花の日礼拝―園児たちの来学―

花の日礼拝―園児たちの来学―

五月晴れの一日、多賀城市にある東北学院幼稚園のバラ組(年長組)の園児29名がスクールバスに乗って仙台市青葉区にある東北学院大学土樋キャンパスにやってきた。花の日礼拝ということで、原田善教理事長と院長である私に対して、花束を手渡して感謝の意を伝えるためである。

(園児たちから贈られた人物画の貼り絵。それぞれの園児が私の顔を描き、「いんちょうせんせいいつもありがとう」と記している)

 

可愛い訪問者たちの来学に理事長と私はほくほく顔で園児たちを迎えた。まだかまだかと待ちわびる私たちに園児たちはまず「長旅」から解放されて、息を整えてから正門を潜った。正門近くで挨拶を交わしたあと、花束と園児たちが心を込めて描いた人物画の貼り絵が私たちに贈られ、その後ラーハウザー記念東北学院礼拝堂に入り、賛美歌を一曲披露してくれた。毎日大学生の賛美の声が響く礼拝堂に、「天使の歌声」が流れたのである。その後、院長の私から、挨拶と日々神の愛に包まれて成長している園児たちをまえに、感謝の祈祷をし、理事長の挨拶でもって、務めを果たした園児たちは、昼食のためにホーイ記念館へと去っていった。
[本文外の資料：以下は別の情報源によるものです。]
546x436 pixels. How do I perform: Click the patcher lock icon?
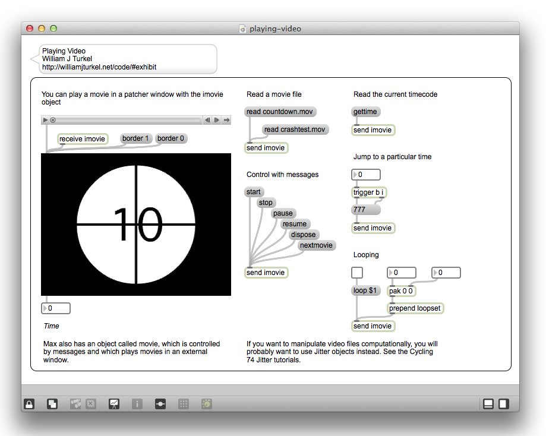pyautogui.click(x=29, y=404)
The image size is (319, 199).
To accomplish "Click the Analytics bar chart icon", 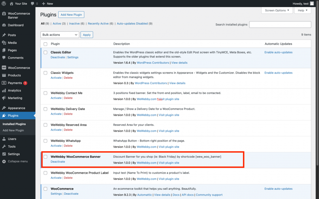I will point(4,91).
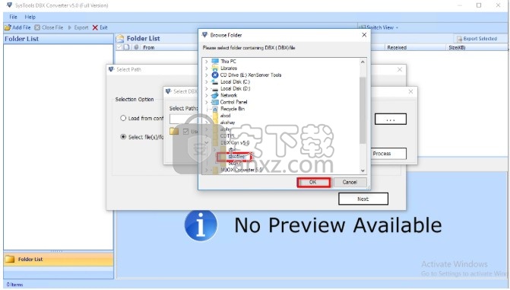Click Cancel in Browse Folder dialog
The width and height of the screenshot is (510, 290).
click(x=350, y=183)
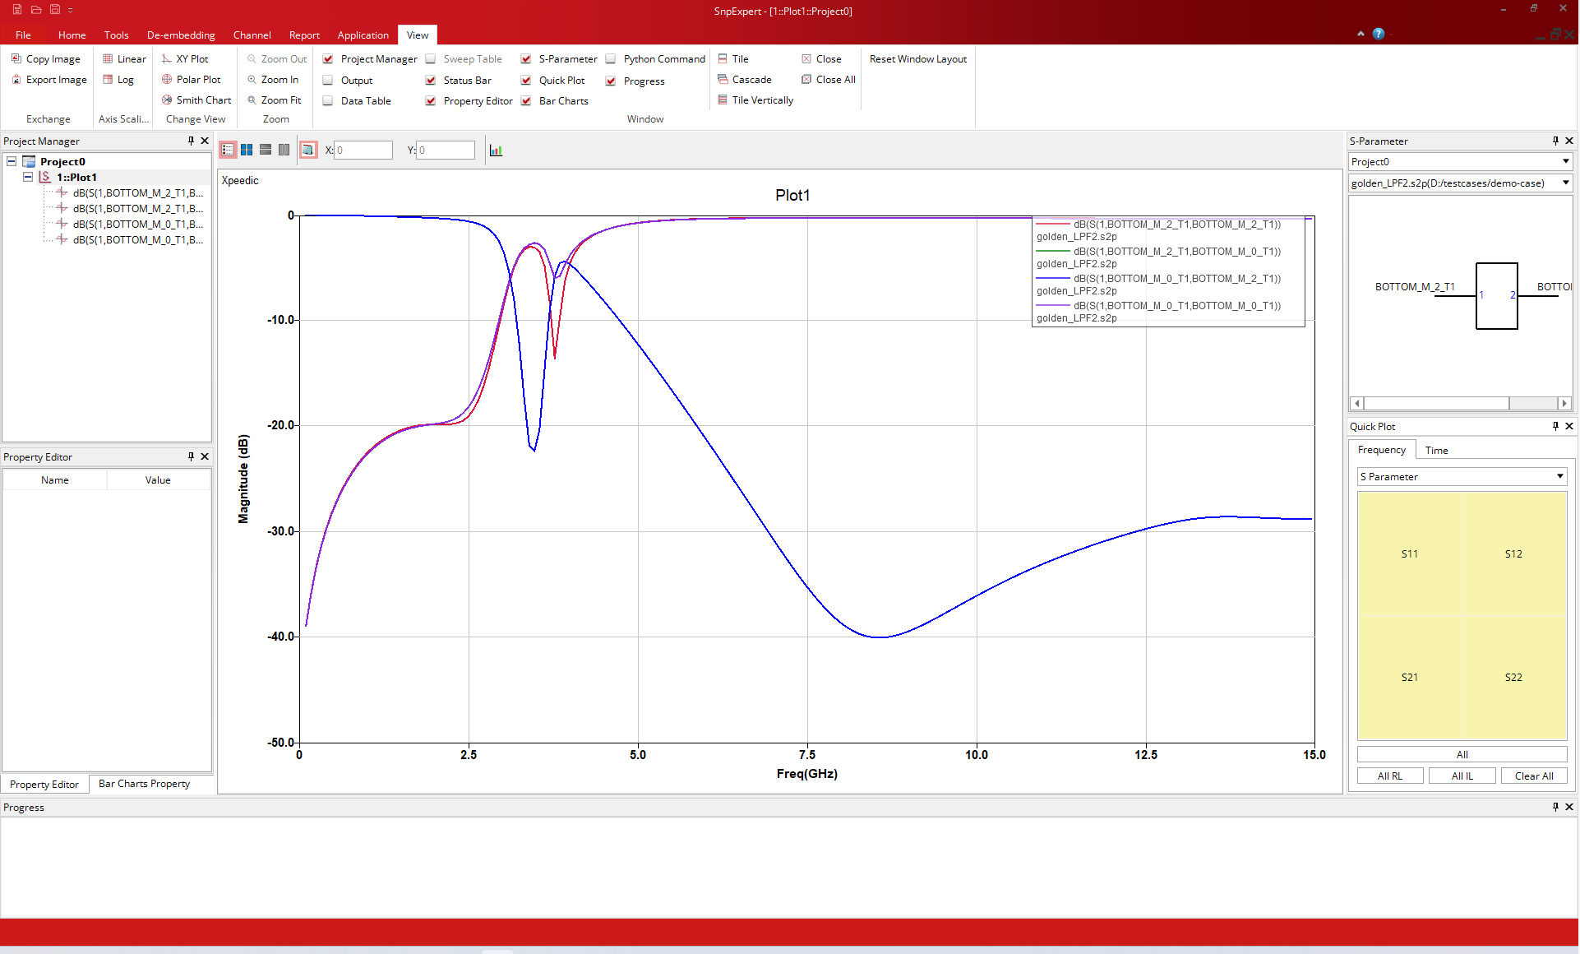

(園児たちをまえに挨拶とお祈りをする。大学生と異なり、まだ背もたれから頭が見えるか見えないかの大きさである)

 

初等教育の入り口である幼稚園と高等教育の出口である大学が結びついていることの意味は大きい。特に東北学院幼稚園においては、キリスト教教育、いわばキリストの愛による人間教育が着実に施されている。勉学によって測られる認知能力よりも、キリスト教の教えを通じて身につく他者への思いやりや感謝の心、集団的ルールの順守のような非認知能力が重視されるのである。教育経済学者の中室牧子氏によれば、非認知能力をしっかり身につけさせている幼稚園の卒園生はその後の人生において良い結果を残すというデータがある(同氏『学力の経済学』参照)。人間には、それぞれの成長段階に応じた適切な教育が必要なのである。東北学院は、小学校こそ設置していないが、中学・高校、そして大学と非認知能力を重視しながら、認知能力を伸ばしていく一貫教育体制を整えている。今日大学に来た園児たちの智徳並行の成長を祈りたい。